• [Zadanie pisemne] Przepisz bez zmian wiersze listingu od wiersza z „Weitere Einstellungen (103, 1546)” do samego końca listingu, łącznie z oboma skrajnymi wierszami. W odpowiedzi pomiń obrazy.

====== Fragmenty listingu

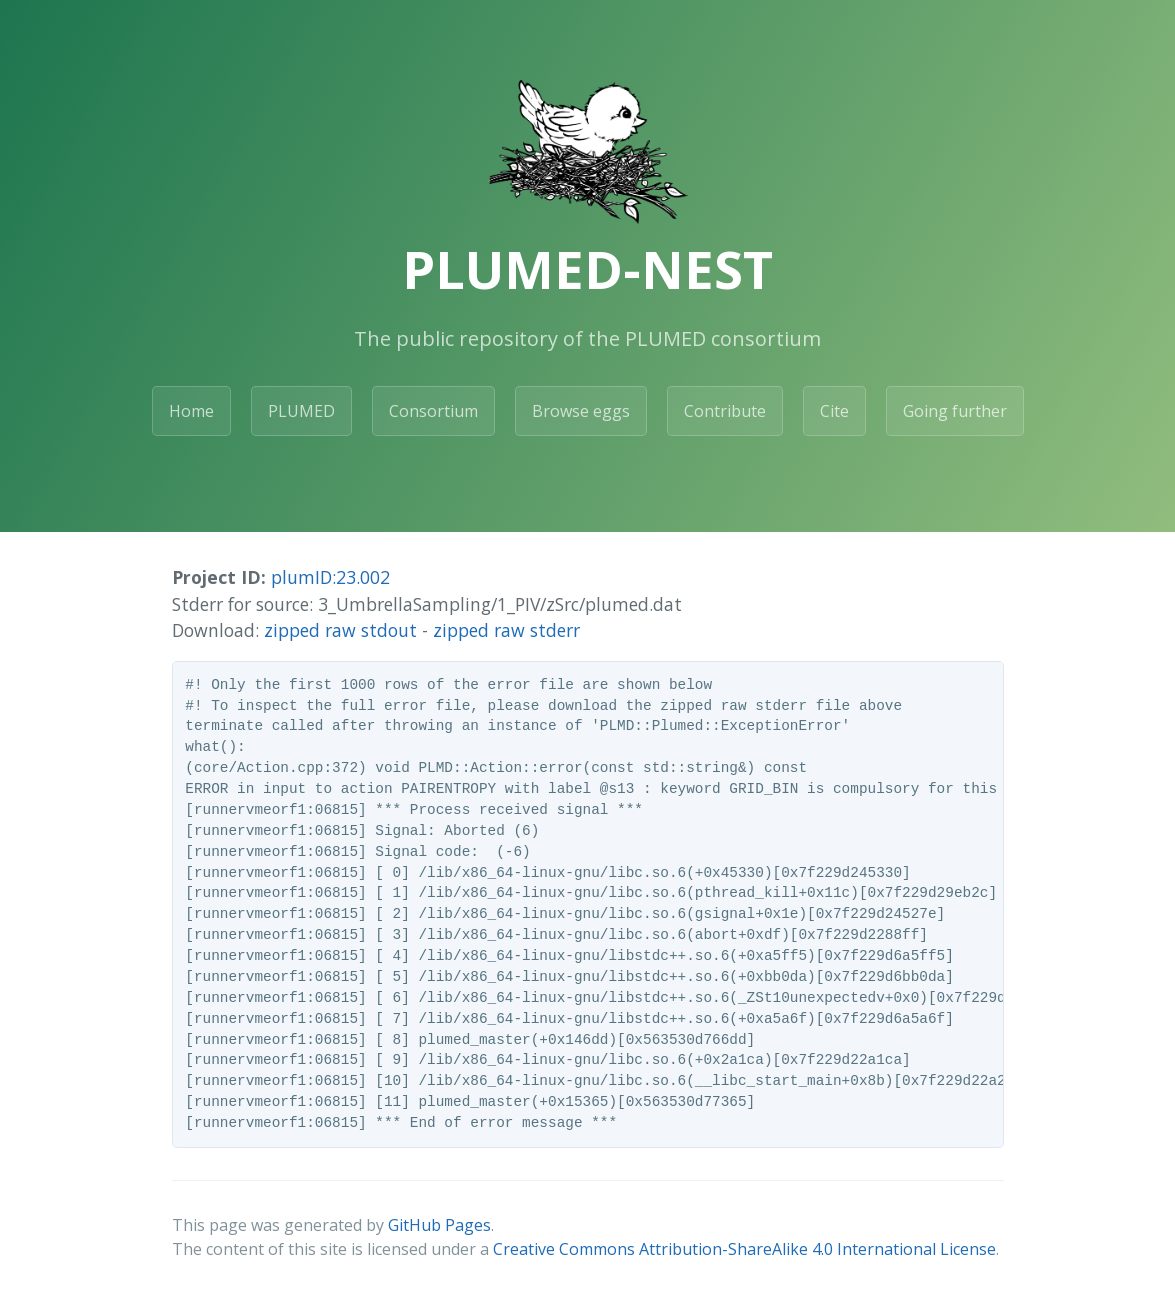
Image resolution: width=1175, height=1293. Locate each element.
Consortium (433, 411)
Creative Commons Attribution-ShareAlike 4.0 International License (744, 1249)
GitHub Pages (439, 1225)
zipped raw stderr (506, 630)
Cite (834, 411)
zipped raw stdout (340, 630)
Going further (955, 411)
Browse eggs (581, 411)
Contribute (725, 411)
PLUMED (301, 411)
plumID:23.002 (330, 577)
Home (191, 411)
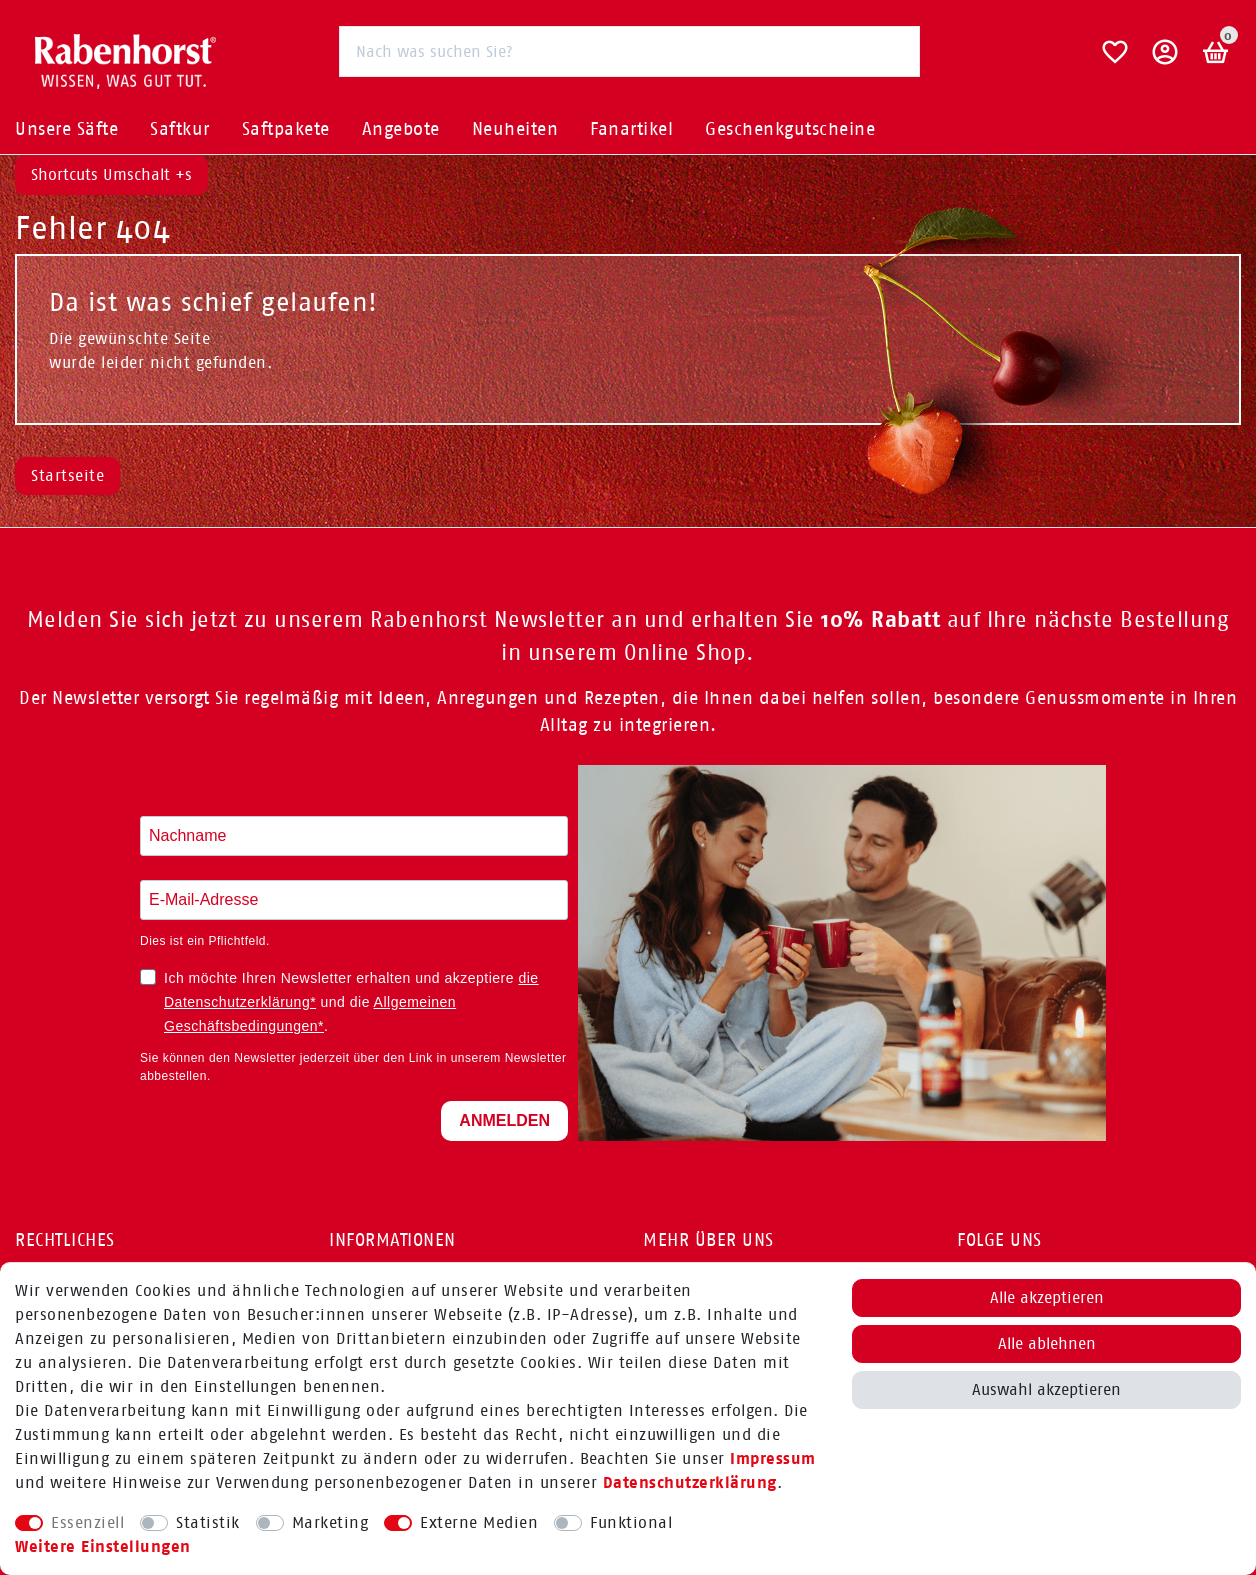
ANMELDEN (504, 1120)
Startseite (67, 475)
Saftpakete (286, 129)
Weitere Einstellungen (103, 1546)
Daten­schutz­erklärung (690, 1482)
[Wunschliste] (1115, 59)
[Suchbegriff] (630, 51)
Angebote (401, 129)
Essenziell (87, 1522)
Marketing (330, 1522)
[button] (1165, 59)
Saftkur (180, 129)
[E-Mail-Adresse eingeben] (354, 900)
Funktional (631, 1522)
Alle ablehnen (1047, 1343)
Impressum (773, 1458)
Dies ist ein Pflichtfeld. (205, 941)
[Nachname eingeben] (354, 836)
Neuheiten (515, 129)
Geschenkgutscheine (790, 129)
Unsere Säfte (66, 129)
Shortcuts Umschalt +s (111, 174)
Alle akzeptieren (1047, 1297)
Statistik (208, 1522)
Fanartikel (631, 129)
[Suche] (894, 50)
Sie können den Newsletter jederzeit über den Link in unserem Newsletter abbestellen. (353, 1067)
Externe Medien (479, 1522)
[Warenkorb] (1216, 52)
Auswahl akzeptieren (1046, 1389)
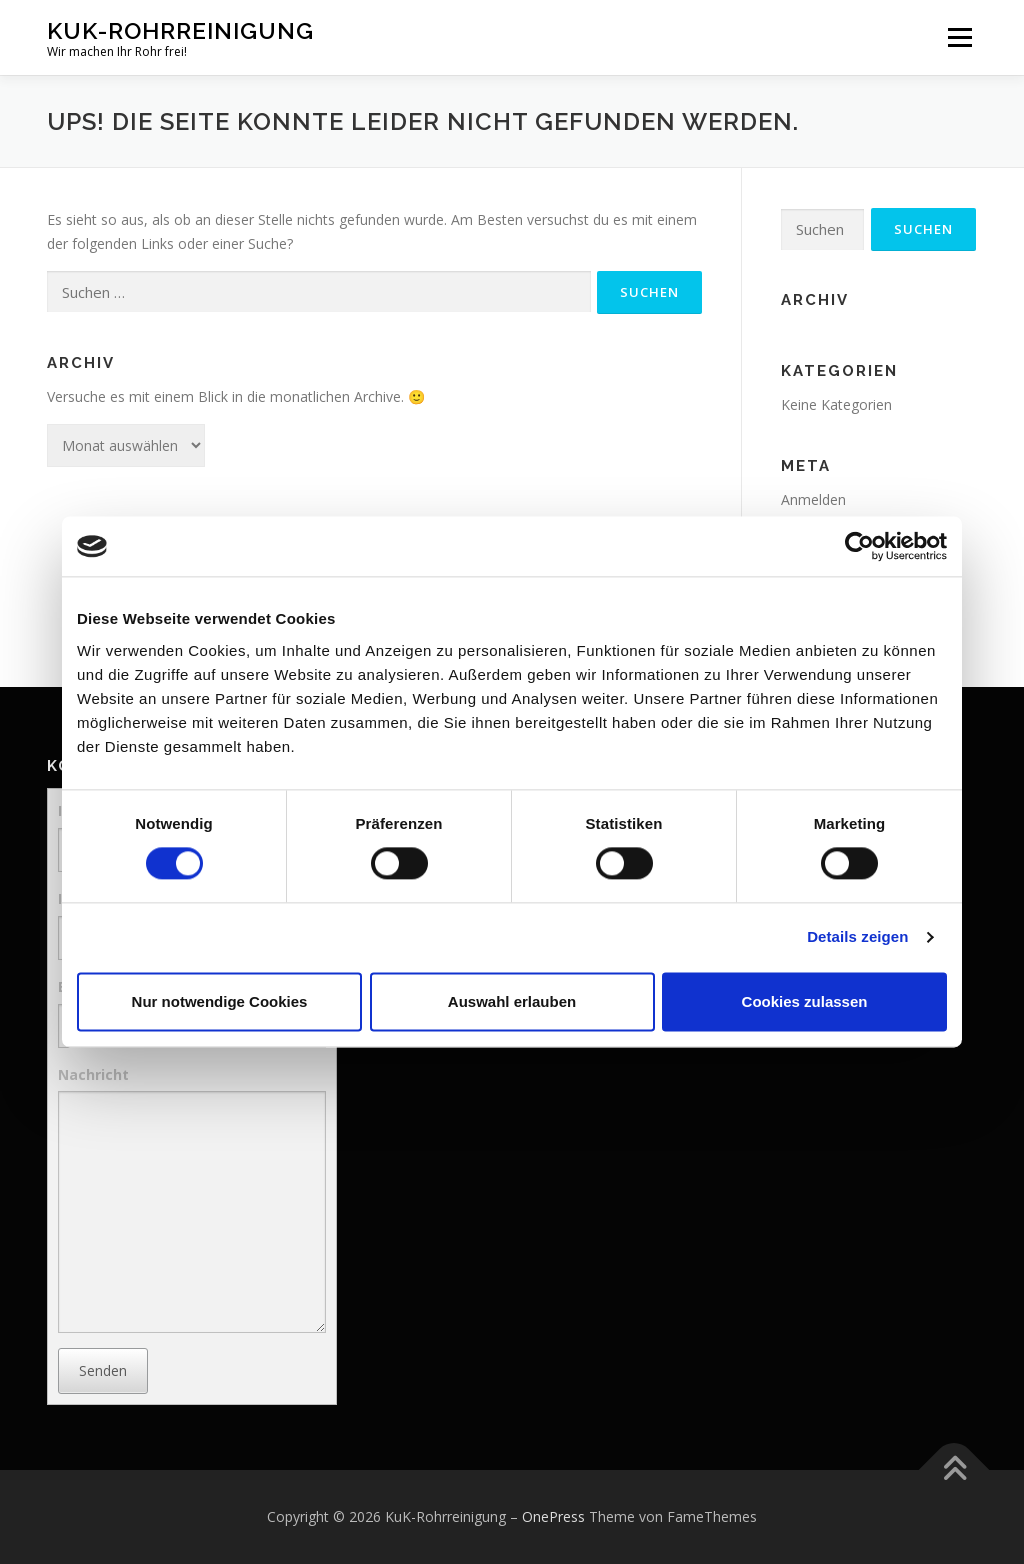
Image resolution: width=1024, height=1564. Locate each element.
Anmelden (813, 499)
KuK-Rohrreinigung (180, 30)
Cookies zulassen (805, 1001)
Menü (959, 37)
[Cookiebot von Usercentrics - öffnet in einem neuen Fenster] (859, 546)
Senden (103, 1370)
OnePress (553, 1516)
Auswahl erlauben (512, 1001)
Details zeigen (857, 937)
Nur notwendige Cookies (220, 1001)
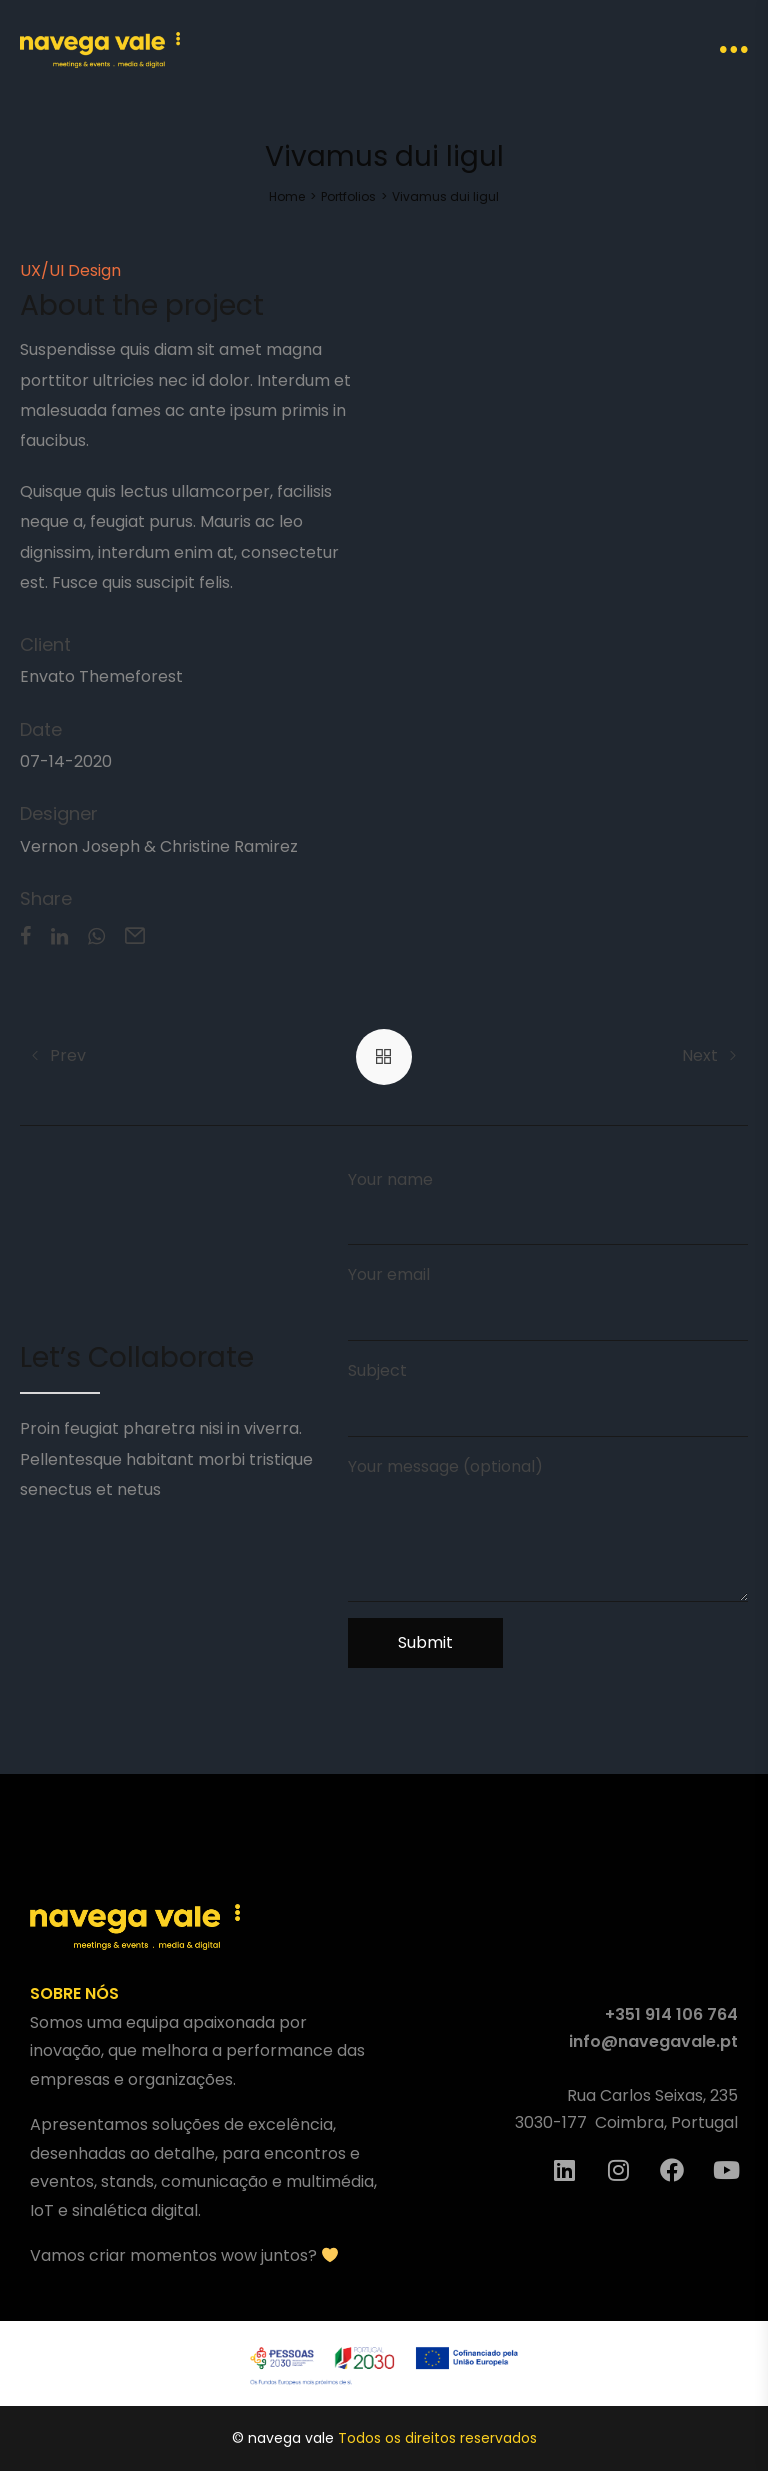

============

• [Rozwiązanie zadania]
Weitere Einstellungen (103, 1546)
Daten­schutz­erklärung (690, 1482)
[Wunschliste] (1115, 59)
[Suchbegriff] (630, 51)
Angebote (401, 129)
Essenziell (87, 1522)
Marketing (330, 1522)
[button] (1165, 59)
Saftkur (180, 129)
[E-Mail-Adresse eingeben] (354, 900)
Funktional (631, 1522)
Alle ablehnen (1047, 1343)
Impressum (773, 1458)
Dies ist ein Pflichtfeld. (205, 941)
[Nachname eingeben] (354, 836)
Neuheiten (515, 129)
Geschenkgutscheine (790, 129)
Unsere Säfte (66, 129)
Shortcuts Umschalt +s (111, 174)
Alle akzeptieren (1047, 1297)
Statistik (208, 1522)
Fanartikel (631, 129)
[Suche] (894, 50)
Sie können den Newsletter jederzeit über den Link in unserem Newsletter abbestellen. (353, 1067)
Externe Medien (479, 1522)
[Warenkorb] (1216, 52)
Auswahl akzeptieren (1046, 1389)
Image resolution: width=1024, height=1564. Locate each element.
Anmelden (813, 499)
KuK-Rohrreinigung (180, 30)
Cookies zulassen (805, 1001)
Menü (959, 37)
[Cookiebot von Usercentrics - öffnet in einem neuen Fenster] (859, 546)
Senden (103, 1370)
OnePress (553, 1516)
Auswahl erlauben (512, 1001)
Details zeigen (857, 937)
Nur notwendige Cookies (220, 1001)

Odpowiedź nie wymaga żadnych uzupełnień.